Soy Liliana Alonso Alanuza, médica veterinaria, acompañante en duelo animal, comunicadora interespecie y doula del alma. Vine a esta vida para ser puente, para tender lazos de amor y comprensión entre animales y humanos, recordando en cada paso que doy que el vínculo que nos une trasciende la forma y el tiempo.
Desde niña supe que mi camino estaba ligado a ellos. Mi primera palabra no fue mamá o papá, sino gato y, a los 3 años, ya decía que sería doctora de animales. Esa certeza se volvió vocación y profesión: me formé como médica veterinaria y me especialicé en cuidados paliativos, fisiatría y terapias integrativas. Con el tiempo, amplié mi mirada hacia la comunicación interespecie, las constelaciones familiares con animales, la cuencoterapia, el chamanismo tolteca y otras prácticas energéticas que hoy forman parte de mi acompañamiento.
Mi mayor aprendizaje llegó con la partida de Karmelo, mi compañero de vida, quien me mostró el verdadero rostro del duelo. De su legado nació este proyecto, Karmel, con la convicción de que nadie debería transitar en soledad un proceso tan doloroso.
Trabajo desde la honestidad y la empatía. Mi mayor orgullo es que, al terminar una sesión, las personas se marchen con más paz en su corazón y con la certeza de que el amor hacia su compañero animal permanece intacto.
Por ti, por mí, por ambos.
✔ Trabajo desde un enfoque integrativo y respetuoso, donde la base clínica veterinaria y los cuidados paliativos se fusionan con la conexión energética y la comunicación interespecie.
✔ Cada proceso se adapta al ser único que es tu compañero animal y al momento emocional se vive como familia.
✔ Todas las sesiones se realizan online, por videollamada, con una duración aproximada de 50 a 60 minutos.
✔ Para aprovechar al máximo el encuentro, te pediré puntualidad y claridad en tus inquietudes.
✔ En la comunicación animal, solemos trabajar con unas preguntas guía (de 5 a 7).
✔ Solo el humano responsable del animal puede solicitar y estar presente en la sesión.
✔ Cada encuentro está dedicado a un solo compañero, para ofrecerle toda la atención y respeto que merece.

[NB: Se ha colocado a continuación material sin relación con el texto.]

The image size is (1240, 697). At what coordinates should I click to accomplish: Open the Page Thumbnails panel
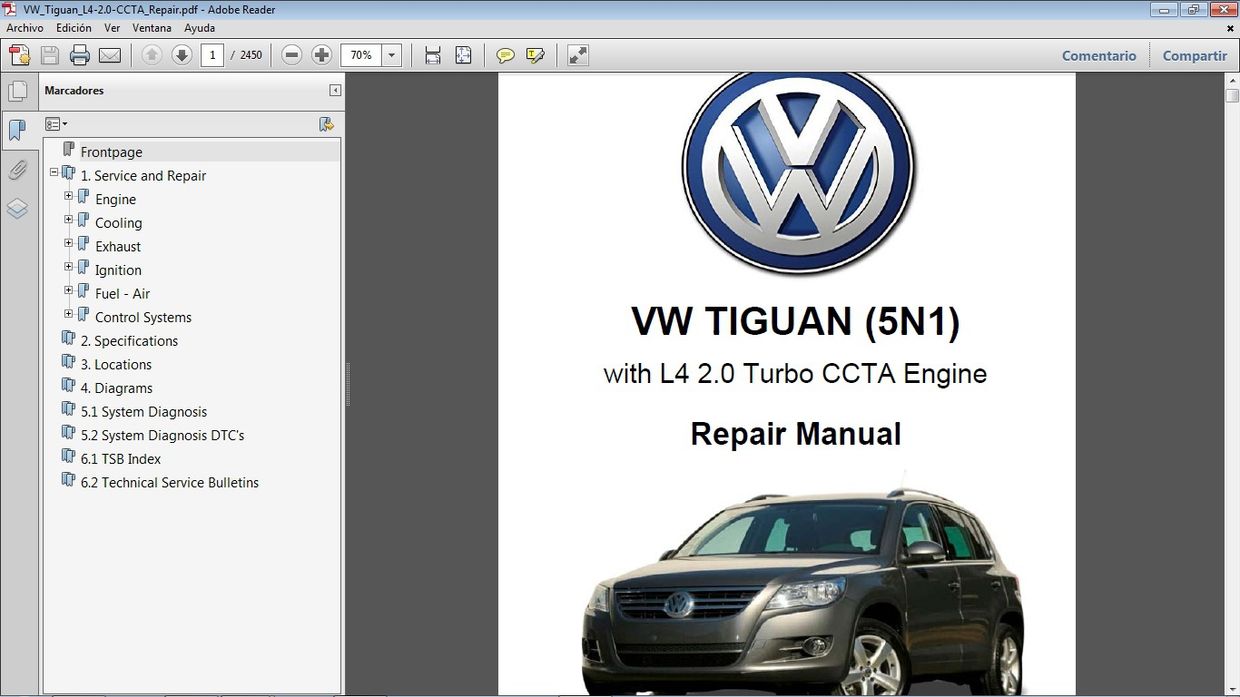point(18,90)
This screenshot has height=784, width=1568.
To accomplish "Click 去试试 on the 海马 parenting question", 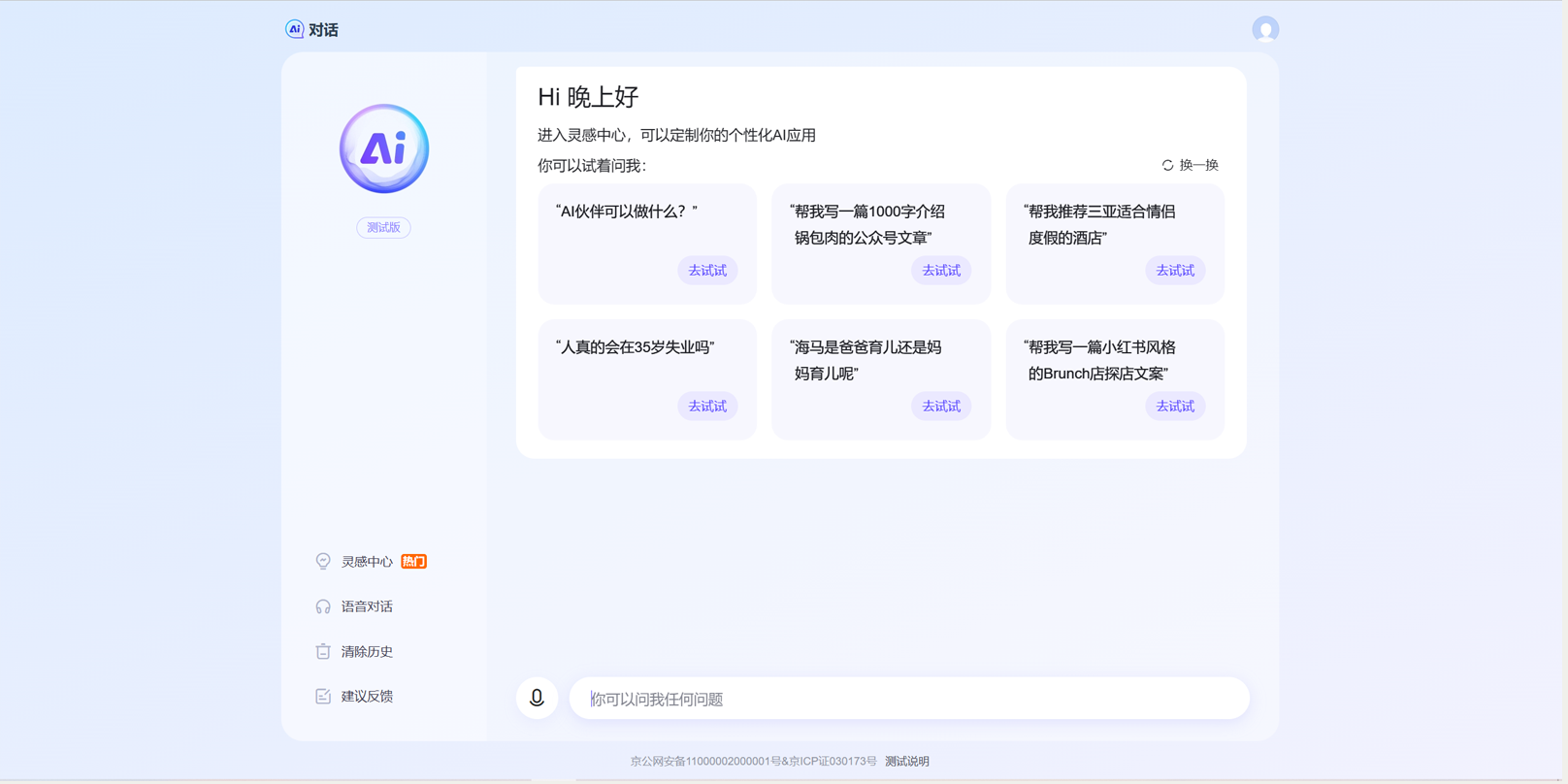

✔ Si, durante la sesión, surge una necesidad de sanación energética, priorizamos ese movimiento sobre cualquier otro aspecto.
✔ También es posible comunicarse con animales que ya han partido, aunque recomiendo esperar unos 21 días tras la despedida, salvo en casos de muerte súbitas.
✔ Como doula del alma, mi compromiso es honrar los deseos y necesidades del animal, creando un espacio seguro, amoroso y transparente donde puedas encontrar serenidad y conexión junto a tu compañero.